Financiële, personele en administratieve consequenties voor de rijksoverheid, decentrale overheden en/of bedrijfsleven en burger: geen
Consequenties voor nationale en decentrale regelgeving/beleid, (informatie over het inschakelen van nationale agentschappen / zelfstandige bestuursorganen e.d., implementatie en uitvoering, notificatie en handhaving en/of sanctionering): geen consequenties voor Nederland.
Contactambtenaar juridische afdeling:
Marianne de Jong, tel.: 070 348 4489, e-mail: marianne-de.jong@minbuza.nl
Voorgestelde implementatietermijn (bij richtlijnen) dan wel voorgestelde datum inwerkingtreding (bij verordeningen en beschikkingen) met commentaar t.a.v. haalbaarheid: n.v.t.

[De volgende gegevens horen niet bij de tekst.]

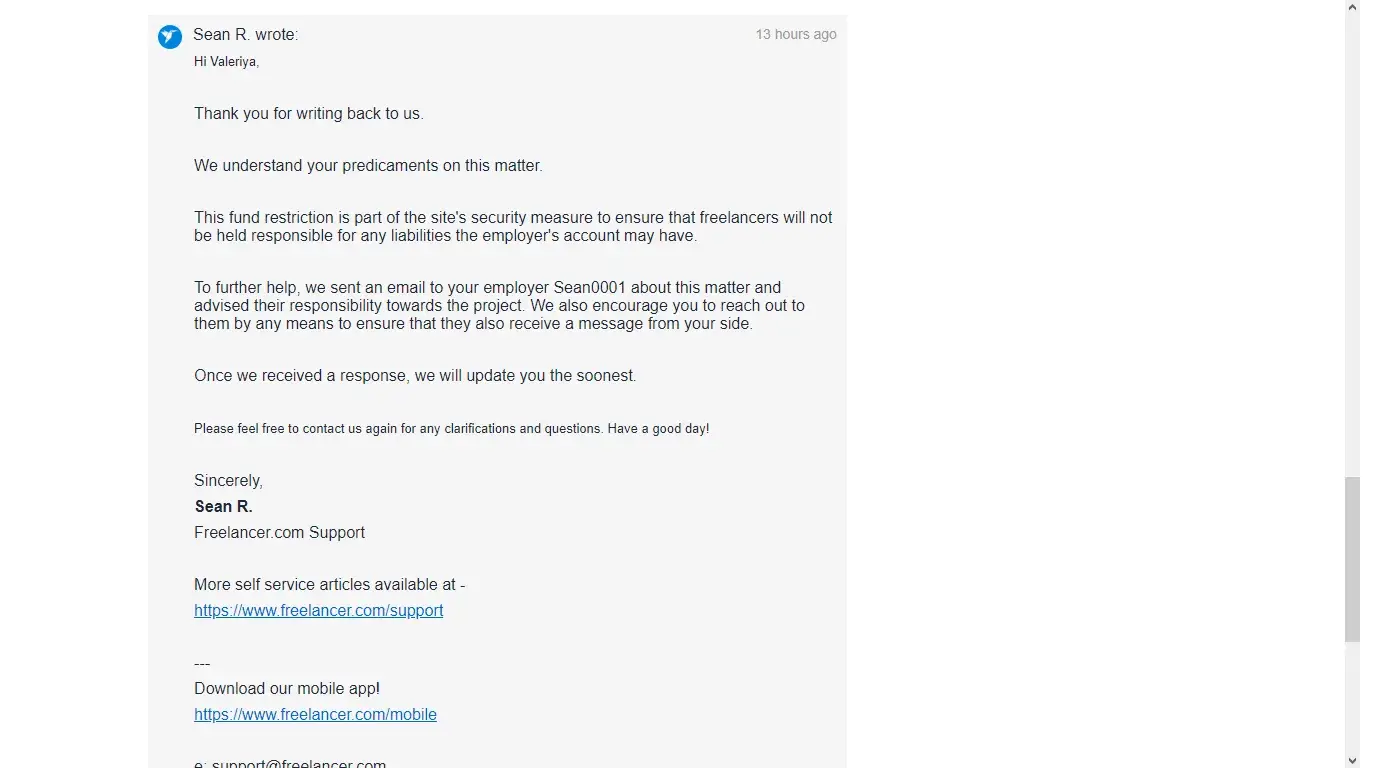Click the vertical scrollbar thumb
Viewport: 1376px width, 768px height.
coord(1352,558)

Consequenties voor ontwikkelingslanden: geen
Nederlandse belangen en eerste algemene standpuntbepaling: Nederland heeft geen directe belangen bij de visserijovereenkomst met Groenland; de overeenkomst is evenwel voor Nederland van belang voor de visserijrelaties met Noorwegen en IJsland. Aangezien Denemarken, Frankrijk en Verenigd Koninkrijk en het Koninkrijk der Nederlanden op het LGO dossier vaak samen succesvol optrekken is het wel van belang om deze samenwerking te behouden. Derhalve kan Nederland dit alomvattende partnerschap ondersteunen. Wat het wetenschappelijk onderzoek betreft heeft Nederland aanzienlijke belangen op Groenland. Omdat Arctische gebieden en de daar aanwezige ijskappen zo belangrijk zijn voor het mondiale klimaat, en de consequenties van veranderingen in het klimaat zoals zeespiegelstijgeing en omkeren van de Golfstroom Nederland direct raken, vervult Nederland een voortrekkersrol in het Arctisch onderzoek. Een aanzienlijk deel hiervan wordt uitgevoerd op Groenland. Gezien de Nederlandse positie in het klimaatonderzoek, de stevige inbreng van Nederland in het onderzoek in het kader van het International Polar Year (IPY) 2007-2008, en omvangrijke plannen voor het versterken van het klimaatonderzoek in Nederland met FES gelden, zal Nederland dit nieuwe partnerschap met Groenland ondersteunen.